§ **STATED EXERCISE**:
Which lines in the material below contain the string "point"? Copy out each of them.

§ **SUPPLIED DATA**:
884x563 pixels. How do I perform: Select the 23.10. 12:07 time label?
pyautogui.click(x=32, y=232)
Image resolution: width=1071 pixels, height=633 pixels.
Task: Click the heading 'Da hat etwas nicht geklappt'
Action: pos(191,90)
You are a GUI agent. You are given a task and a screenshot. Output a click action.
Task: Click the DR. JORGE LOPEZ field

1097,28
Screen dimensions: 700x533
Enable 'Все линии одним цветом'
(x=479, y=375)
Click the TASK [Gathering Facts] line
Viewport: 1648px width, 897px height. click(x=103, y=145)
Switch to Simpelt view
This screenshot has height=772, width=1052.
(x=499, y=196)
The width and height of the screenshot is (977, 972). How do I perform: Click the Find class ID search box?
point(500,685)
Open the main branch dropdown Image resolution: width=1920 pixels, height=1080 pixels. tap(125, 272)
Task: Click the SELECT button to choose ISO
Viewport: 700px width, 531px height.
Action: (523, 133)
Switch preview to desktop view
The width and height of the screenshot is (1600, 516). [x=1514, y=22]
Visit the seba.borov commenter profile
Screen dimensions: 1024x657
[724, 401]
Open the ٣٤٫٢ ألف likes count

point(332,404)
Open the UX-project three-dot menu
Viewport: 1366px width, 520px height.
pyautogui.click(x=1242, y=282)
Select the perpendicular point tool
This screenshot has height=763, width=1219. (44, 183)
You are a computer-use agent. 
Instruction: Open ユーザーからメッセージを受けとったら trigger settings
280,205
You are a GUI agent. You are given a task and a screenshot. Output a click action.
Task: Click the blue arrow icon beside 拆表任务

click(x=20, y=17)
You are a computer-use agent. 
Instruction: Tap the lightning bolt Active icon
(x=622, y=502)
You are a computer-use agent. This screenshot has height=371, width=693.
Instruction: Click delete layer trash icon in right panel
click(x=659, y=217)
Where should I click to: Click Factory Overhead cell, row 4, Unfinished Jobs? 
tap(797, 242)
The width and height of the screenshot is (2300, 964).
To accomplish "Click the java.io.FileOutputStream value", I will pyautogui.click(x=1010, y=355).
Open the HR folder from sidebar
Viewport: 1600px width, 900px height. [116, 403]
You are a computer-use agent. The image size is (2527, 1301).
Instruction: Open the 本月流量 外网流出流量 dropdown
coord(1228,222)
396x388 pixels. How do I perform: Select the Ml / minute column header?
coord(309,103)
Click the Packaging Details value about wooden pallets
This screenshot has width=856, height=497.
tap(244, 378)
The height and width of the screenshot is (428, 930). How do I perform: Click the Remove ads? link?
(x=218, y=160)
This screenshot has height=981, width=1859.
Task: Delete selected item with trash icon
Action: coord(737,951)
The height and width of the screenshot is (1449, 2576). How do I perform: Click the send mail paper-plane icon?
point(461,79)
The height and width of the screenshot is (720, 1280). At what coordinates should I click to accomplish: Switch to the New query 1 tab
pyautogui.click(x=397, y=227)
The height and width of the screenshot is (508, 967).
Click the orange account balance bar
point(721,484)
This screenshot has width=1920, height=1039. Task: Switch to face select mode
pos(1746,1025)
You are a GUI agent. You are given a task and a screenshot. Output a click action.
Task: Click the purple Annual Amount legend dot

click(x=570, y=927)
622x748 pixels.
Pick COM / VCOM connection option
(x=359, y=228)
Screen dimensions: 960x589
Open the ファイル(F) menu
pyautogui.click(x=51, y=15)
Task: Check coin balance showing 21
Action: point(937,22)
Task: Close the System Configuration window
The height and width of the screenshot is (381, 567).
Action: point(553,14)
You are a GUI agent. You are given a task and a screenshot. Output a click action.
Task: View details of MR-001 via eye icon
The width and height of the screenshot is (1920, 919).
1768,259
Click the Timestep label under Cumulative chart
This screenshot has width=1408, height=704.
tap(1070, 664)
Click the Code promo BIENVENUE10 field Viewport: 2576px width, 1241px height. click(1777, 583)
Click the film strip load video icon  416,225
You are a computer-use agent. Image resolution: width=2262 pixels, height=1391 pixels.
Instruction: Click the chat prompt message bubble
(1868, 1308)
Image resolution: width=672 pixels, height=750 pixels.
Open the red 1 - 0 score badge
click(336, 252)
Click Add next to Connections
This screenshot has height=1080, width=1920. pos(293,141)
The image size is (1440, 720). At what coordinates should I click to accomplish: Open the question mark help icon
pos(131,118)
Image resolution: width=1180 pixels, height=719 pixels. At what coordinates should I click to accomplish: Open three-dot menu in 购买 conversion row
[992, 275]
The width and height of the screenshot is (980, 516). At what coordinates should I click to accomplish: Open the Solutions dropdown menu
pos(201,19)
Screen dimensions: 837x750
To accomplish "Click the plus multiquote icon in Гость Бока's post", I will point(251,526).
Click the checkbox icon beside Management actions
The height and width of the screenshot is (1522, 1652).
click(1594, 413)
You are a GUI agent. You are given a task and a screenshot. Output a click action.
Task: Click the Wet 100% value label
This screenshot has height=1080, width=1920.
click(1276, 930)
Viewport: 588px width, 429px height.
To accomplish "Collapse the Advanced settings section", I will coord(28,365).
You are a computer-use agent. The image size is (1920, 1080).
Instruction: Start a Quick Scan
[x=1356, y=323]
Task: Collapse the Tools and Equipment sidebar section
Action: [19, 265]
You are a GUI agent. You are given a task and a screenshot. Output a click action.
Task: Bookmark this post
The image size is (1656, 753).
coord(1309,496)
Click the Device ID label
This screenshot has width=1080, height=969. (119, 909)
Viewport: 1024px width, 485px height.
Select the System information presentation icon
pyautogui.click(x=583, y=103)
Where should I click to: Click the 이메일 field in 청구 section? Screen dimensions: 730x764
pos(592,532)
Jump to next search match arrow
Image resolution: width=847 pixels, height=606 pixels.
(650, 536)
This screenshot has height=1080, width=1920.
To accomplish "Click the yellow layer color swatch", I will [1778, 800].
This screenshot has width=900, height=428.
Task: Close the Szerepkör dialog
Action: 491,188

§ **RESPONSE FOR THIS EXERCISE**:
point(500,685)
point(332,404)
Select the perpendicular point tool
point(461,79)
point(721,484)
Action: point(937,22)
Action: point(553,14)
To accomplish "Click the plus multiquote icon in Гость Бока's post", I will point(251,526).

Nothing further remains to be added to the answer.